Kishore Mahbubani is one of Asia’s best-known policymakers and public intellectuals, who served for years as a senior Singaporean diplomat. Has China Won? is a compelling book on the tussle between the US and China for global supremacy. Mahbubani argues that China has an impressive story about its global role, if it just knew how to tell it. Whether it is the ability to lift millions out of poverty, or innovate in technology, the country has an alternative model that has attracted serious consideration, not least in the global south. He warns the US against thinking that its democratic values can be universalised. As the US declines under Donald Trump, China has gained influence by supporting the WTO and COP-26. Mahbubani is particularly good on his home region, southeast Asia, where China’s diplomacy often succeeds in playing states off against one another.
However, Mahbubani can overreach, arguing that China has “antimilitary DNA” unlike belligerent America, which would come as a surprise to guerrilla warrior Mao Zedong. Similarly, calling the ruling entity the “Chinese Civilisation Party” underplays its Marxist roots. And now, the Covid-19 pandemic seems likely to do significant damage to China’s global reputation.
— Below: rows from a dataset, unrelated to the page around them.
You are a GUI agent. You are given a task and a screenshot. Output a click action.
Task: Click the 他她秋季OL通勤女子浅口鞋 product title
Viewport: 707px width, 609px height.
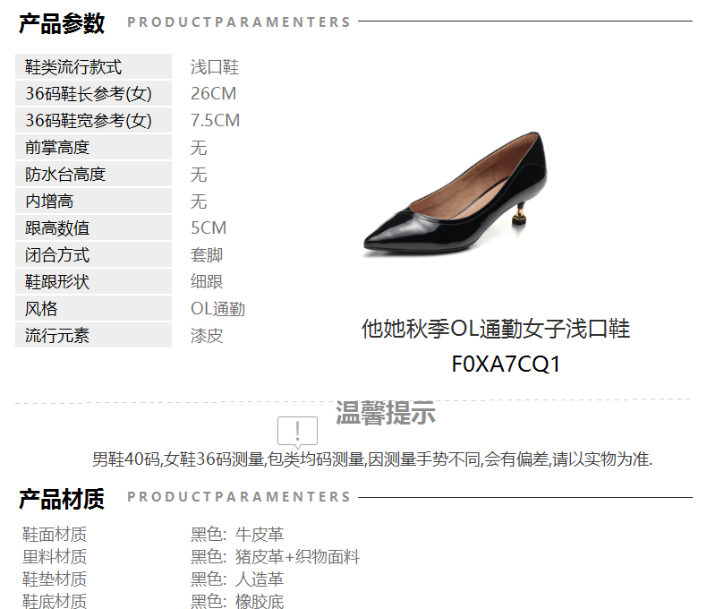click(496, 329)
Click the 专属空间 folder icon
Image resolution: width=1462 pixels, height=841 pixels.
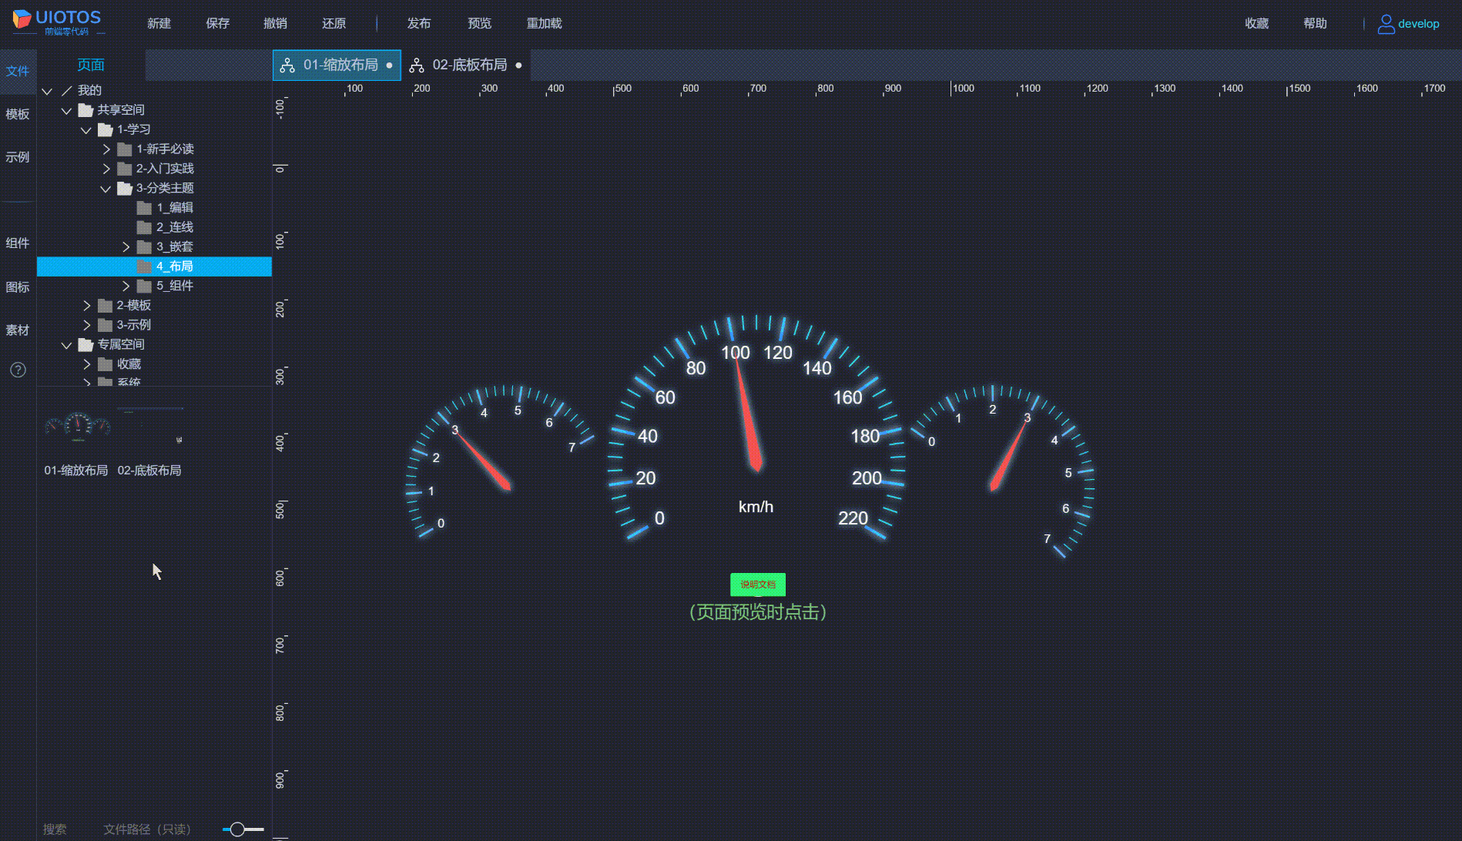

Mahbubani’s case for China is a bracing corrective to western-centric views, and there’s scarcely a dull page. Yet it’s clear that there are still doubts about the country’s direction of travel. On the day I wrote this review, I saw in the news photos of protesting students in handcuffs in Hong Kong, and opened Jeffrey Wasserstrom’s new book Vigil: Hong Kong on the Brink, a tender account of the city’s agonies that cites the “deep depression” and “sense of failure” of its youth. If Beijing can’t make its case by persuasion rather than force to the best and brightest in one of its most advanced regions, has it really won?